Lectures on Physics has been derived from Benjamin Crowell's Light and Matter series of free introductory textbooks on physics. See the editorial for more information....

Galileo and Newton

If I have seen farther than others, it is because I have stood on the shoulders of giants.
Newton, referring to Galileo

Even as great and skeptical a genius as Galileo was unable to make much progress on the causes of motion. It was not until a generation later that Isaac Newton (1642-1727) was able to attack the problem successfully. In many ways, Newton's personality was the opposite of Galileo's. Where Galileo agressively publicized his ideas, Newton had to be coaxed by his friends into publishing a book on his physical discoveries. Where Galileo's writing had been popular and dramatic, Newton originated the stilted, impersonal style that most people think is standard for scientific writing. (Scientific journals today encourage a less ponderous style, and papers are often written in the first person.) Galileo's talent for arousing animosity among the rich and powerful was matched by Newton's skill at making himself a popular visitor at court.
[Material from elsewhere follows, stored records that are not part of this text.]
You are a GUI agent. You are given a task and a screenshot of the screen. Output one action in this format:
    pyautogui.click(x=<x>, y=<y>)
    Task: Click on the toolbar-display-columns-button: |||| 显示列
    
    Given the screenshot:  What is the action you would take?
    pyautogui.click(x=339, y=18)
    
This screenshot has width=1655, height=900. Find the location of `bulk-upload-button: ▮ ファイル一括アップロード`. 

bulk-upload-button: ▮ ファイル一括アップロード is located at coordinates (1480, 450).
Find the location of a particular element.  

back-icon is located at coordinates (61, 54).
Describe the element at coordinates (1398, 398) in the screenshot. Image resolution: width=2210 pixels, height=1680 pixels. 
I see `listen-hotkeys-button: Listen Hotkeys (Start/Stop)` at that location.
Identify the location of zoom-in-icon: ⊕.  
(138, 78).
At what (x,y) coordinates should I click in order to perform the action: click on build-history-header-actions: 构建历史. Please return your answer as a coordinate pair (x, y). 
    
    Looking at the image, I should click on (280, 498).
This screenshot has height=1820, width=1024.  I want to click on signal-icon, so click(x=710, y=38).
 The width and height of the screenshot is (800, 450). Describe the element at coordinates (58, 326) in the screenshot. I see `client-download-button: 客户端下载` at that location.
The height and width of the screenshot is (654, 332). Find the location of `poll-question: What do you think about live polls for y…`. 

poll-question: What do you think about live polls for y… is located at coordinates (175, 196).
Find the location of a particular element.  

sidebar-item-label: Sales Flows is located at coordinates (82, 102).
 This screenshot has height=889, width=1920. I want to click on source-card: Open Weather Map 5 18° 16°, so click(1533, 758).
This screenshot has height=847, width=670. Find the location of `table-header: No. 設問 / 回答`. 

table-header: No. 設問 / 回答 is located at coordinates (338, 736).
Galileo narrowly escaped being burned at the stake, while Newton had the good fortune of being on the winning side of the revolution that replaced King James II with William and Mary of Orange, leading to a lucrative post running the English royal mint.

Newton discovered the relationship between force and motion, and revolutionized our view of the universe by showing that the same physical laws applied to all matter, whether living or nonliving, on or off of our planet's surface. His book on force and motion, the Mathematical Principles of Natural Philosophy, was uncontradicted by experiment for 200 years, but his other main work, Optics, was on the wrong track, asserting that light was composed of particles rather than waves. Newton was also an avid alchemist, a fact that modern scientists would like to forget.